Türk-İş'te Hukuk Müşaviri olarak çalışan okul arkadaşım Av. Önder Aker'i çok seviyordum. Babası Abdullah Aker ise Demokrat Parti İzmir Milletvekili olarak Adnan Menderes hükümetlerinde İktisat ve Ticaret Bakanlığı görevinde bulunmuştu. Türk-İş'te görev yapan diğer sınıf arkadaşım Şanar Tayşi ise uzun yıllar bu kurumda çalışmıştı. Halen TEKGIDA İŞ Sendikası'nda başkan danışmanı olarak görev yapan çok değerli büyüğüm Dr. Engin Ünsal, sendikanın uluslararası ilişkileri konusunda danışmanlık yapmaktadır.
Genelde hükümetlerle işçiler arasındaki ilişkilerin, Çalışma Bakanı ile Türk-İş başkanı arasında bir pazarlık şeklinde geçtiğini uzun süredir gözlemliyoruz. Ancak hükümetlerin yatırım yapan işverenleri kayırma adına işçiyi ezmesine yıllardır tanıklık ediyoruz. İşçi her zaman, zamdan ziyade, yaşam koşullarının kötüleşmesinin durdurulmasını ister. Ülke yönetimi ise bir kişinin kontrolü altındaysa, doğru ve radikal kararların alınması güçleşir.
Sarayın ekonomisinin, milletin sırtına yüklendiği bir ülkede, doğrunun görülmesinin zorlaştığını düşünüyorum. Ekonomiden anlamayan bir yönetimin 'Ben ekonomistim' diyerek ülkeyi uçurumun kenarına itmesinin dar gelirli insanlar tarafından ödenmek zorunda kalındığını gördük. Enflasyonun tavan yapmasının önüne geçmenin düşünüldüğü gibi kolay olmadığını halk anladı, ancak yönetenler ve onların beslediği çıkar çevreleri bu konuda duyarsız kalmaya devam ediyorlar.
Güneydoğu illerimizde yaşanan deprem felaketini bahane göstererek körüklenen ek vergi ve diğer zamların enflasyonu arttırması, olağan bir netice. Hayat pahalılığı, ücretlerin satın alma gücünün zayıflaması nedeniyle işçi ücretleri üzerinde pazarlık yapılması, gündelik hayatımızın bir parçası haline geldi.
Deprem adı altında toplanan vergilerin bugün itibariyle 36.5 milyar dolar olduğunu biliyoruz. Ancak bu paranın nereye harcandığını kimse bilmiyor, bu durum oldukça ilginç. Bir başka kaynak olan Merkez Bankasında bulunan 128 milyar doların nereye harcandığını da kimse bilmiyor. Hesap vermek istemeyen bir yönetimin ülkeyi nereye götüreceği endişe verici.

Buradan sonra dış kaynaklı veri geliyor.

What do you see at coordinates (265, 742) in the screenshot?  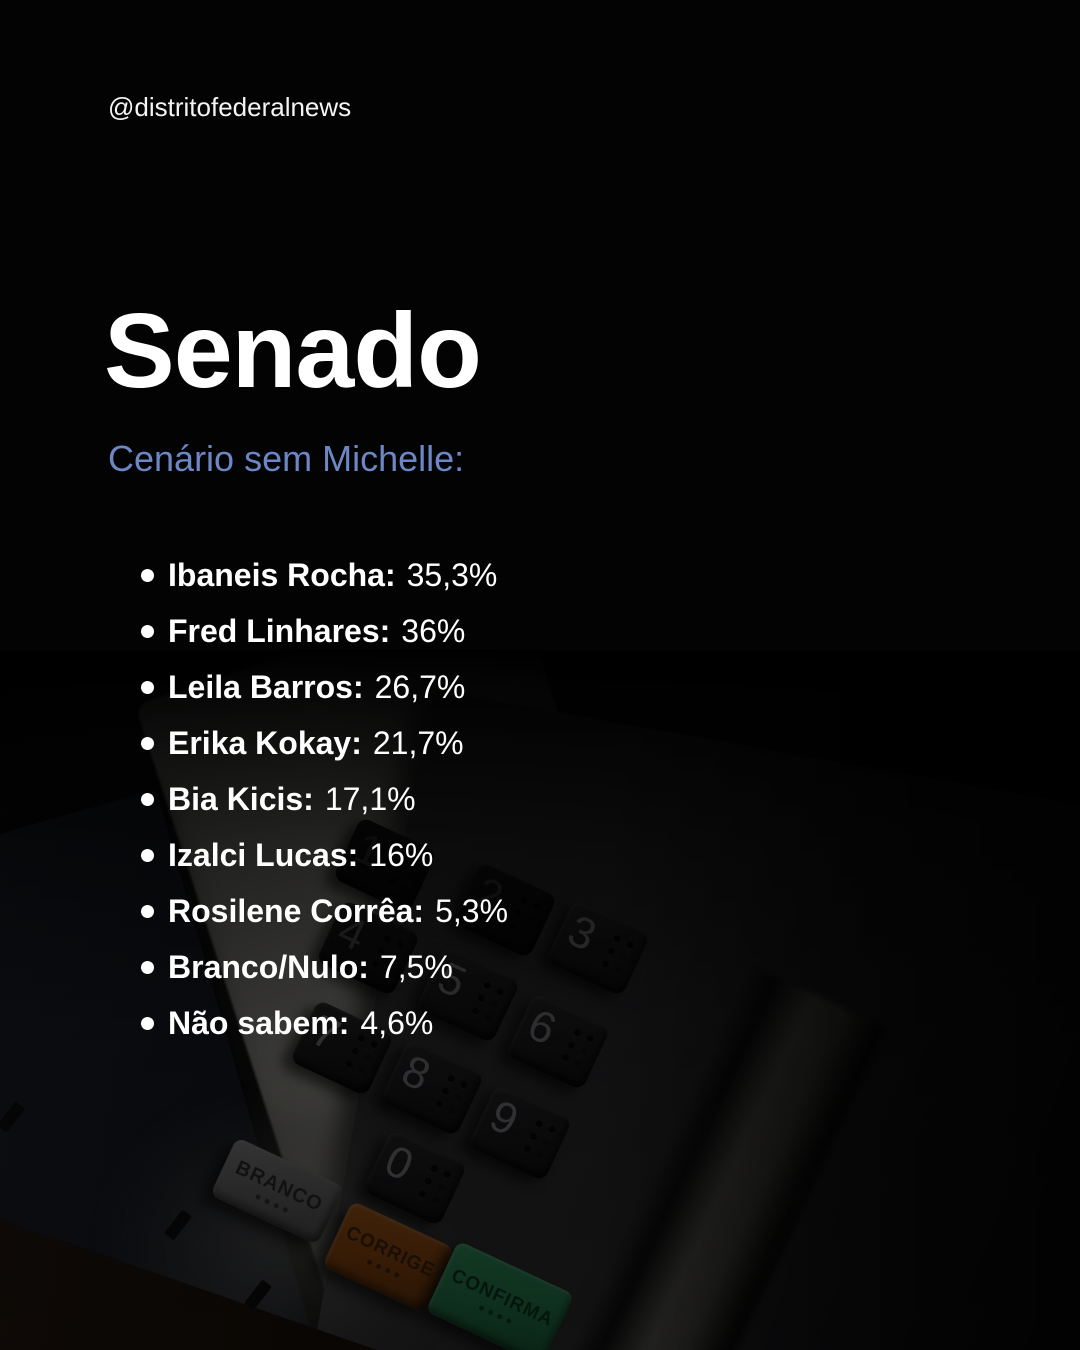 I see `candidate-name: Erika Kokay:` at bounding box center [265, 742].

İşçi sendikaları ise çok güçlü bir kurum. 2023 yılı itibarıyla Türkiye'de çalışan işçi sayısı 31 milyon 985 bin olarak verilmekte. Bu rakam ciddi bir siyasi güçtür ve bu çalışanların iyi temsil edilmesi gerekir. 2023 yılında, Türkiye Cumhuriyeti'nin kuruluşunun 100. yılında, işçi sendikaları temsilcileri, işçi ücretlerinin belirlenmesi konusunda Çalışma Bakanı ile masaya oturdu. Türk-İş'in kuruluşu 1951'dir ve mevcut Başkan Ergün Atalay 1954 doğumlu bir liderdir. 32 milyon işçi adına pazarlık masasına oturan Atalay'ın, hükümetin baskısıyla 17,002 TL'ye boyun eğmesini anlamak güçtür. Bu arada 17,000 TL'yi herkes anladı, ancak 2 parayı anlayan biri varsa işaret etsin, diye bir sözüm geldi ve söyledim. Hem nalına hem mıhına.